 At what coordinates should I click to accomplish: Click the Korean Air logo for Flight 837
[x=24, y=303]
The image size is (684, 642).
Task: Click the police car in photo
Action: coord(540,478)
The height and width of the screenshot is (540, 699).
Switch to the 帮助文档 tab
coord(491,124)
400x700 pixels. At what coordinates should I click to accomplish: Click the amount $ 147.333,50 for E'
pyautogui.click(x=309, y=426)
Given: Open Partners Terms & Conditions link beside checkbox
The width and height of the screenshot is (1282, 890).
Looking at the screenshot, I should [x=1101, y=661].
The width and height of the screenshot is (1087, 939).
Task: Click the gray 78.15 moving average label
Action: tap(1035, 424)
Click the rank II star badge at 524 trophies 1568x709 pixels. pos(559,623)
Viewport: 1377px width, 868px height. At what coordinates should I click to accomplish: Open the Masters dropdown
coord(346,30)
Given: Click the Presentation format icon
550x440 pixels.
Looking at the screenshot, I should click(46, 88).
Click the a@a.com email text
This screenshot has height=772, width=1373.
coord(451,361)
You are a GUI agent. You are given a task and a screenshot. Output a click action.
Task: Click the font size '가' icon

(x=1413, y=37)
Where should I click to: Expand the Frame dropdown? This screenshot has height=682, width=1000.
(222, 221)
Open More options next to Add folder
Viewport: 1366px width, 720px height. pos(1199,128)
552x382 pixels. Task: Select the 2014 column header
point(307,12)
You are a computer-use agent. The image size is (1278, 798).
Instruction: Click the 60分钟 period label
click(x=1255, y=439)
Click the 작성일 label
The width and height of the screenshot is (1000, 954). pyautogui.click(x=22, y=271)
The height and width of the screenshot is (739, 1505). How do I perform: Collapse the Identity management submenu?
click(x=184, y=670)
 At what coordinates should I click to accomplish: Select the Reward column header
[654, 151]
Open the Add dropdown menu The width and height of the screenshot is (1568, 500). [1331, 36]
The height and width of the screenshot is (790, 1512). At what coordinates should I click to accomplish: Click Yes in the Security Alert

◇ ◇ ◇ ◇ ◇ ◇ ◇

EXERCISE INSTRUCTIONS — Return exactly what appears in the records from the line with "You are a computer-use" through the final line, and nothing else.

ANSWER SECTION —
You are a computer-use agent. The image size is (1278, 798).
Instruction: Click the 60分钟 period label
click(x=1255, y=439)
Click the 작성일 label
The width and height of the screenshot is (1000, 954). pyautogui.click(x=22, y=271)
The height and width of the screenshot is (739, 1505). How do I perform: Collapse the Identity management submenu?
click(x=184, y=670)
 At what coordinates should I click to accomplish: Select the Reward column header
[654, 151]
Open the Add dropdown menu The width and height of the screenshot is (1568, 500). [1331, 36]
The height and width of the screenshot is (790, 1512). At what coordinates should I click to accomplish: Click Yes in the Security Alert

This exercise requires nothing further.